There are also interestingly different observer reports on estimated numbers of rounds fired, including from those who heard rather than saw the guns being fired. However, in the latter case, especially if there had been an weather inversion that day, the echo as well as the initial report might have been heard, and several times. Also, none of the long distance listeners would have known that only two, rather than six, guns were still at Isandlwana.
A small subject, but well worth exploring - as is the relative incapacity of N Bty to defend itself or take part in delivering rifle fire alongside the infantry and other (due to the few weapons held being intended to arm sentries mounted on the guns).
I have not seen them, but I gather that there are specific reports on the use of Artillery at Isandlwana in the RA Institution Library archive.
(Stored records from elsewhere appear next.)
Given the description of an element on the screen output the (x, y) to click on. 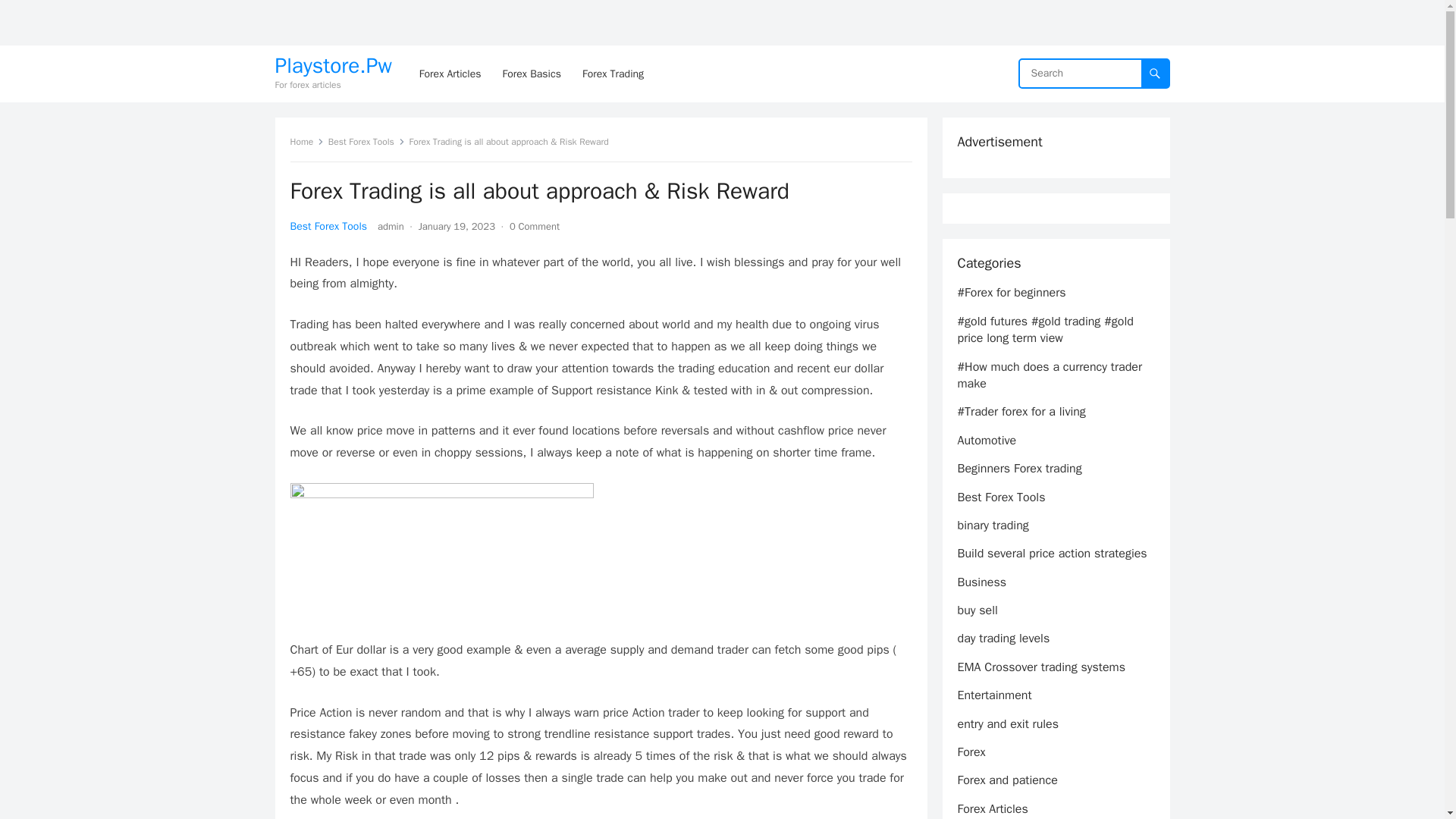
Best Forex Tools (327, 226)
0 Comment (534, 226)
Posts by admin (390, 226)
Playstore.Pw (333, 65)
Home (306, 141)
admin (390, 226)
Forex Basics (531, 73)
Forex Trading (612, 73)
Best Forex Tools (366, 141)
Forex Articles (450, 73)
Well worth a good dig, it appears.
|27th August 2005||Julian whybra|
|28th August 2005||Chris|
Is it known if they fired any grapeshot? I would have imagined it took down quite a few Zulus if they were able to.
|28th August 2005||Mike McCabe|
Grape shot was an earlier form, with (usually) spherical balls of a suitable diameter being sewn into a canvas bag. It tended to be used in larger calibre guns, and often in warships to repel boarders or rake the enemy's decks prior to boarding. In field guns, musket balls were often used as a convenient, available item.
Case (or canister) was a minor improvement, loading the balls (or whatever kind of metal shape was used) into a light gauge metal cylinder. This had a longer shelf life, and could be handled and loaded slightly quicker.
The 7 Pdr Rifled Muzzle Loader would have used bagged propellant charges, loaded first, and hopefully somebody who has the User Manual will advise us all further on the small details - which will be good and useful general knowledge on a site like this!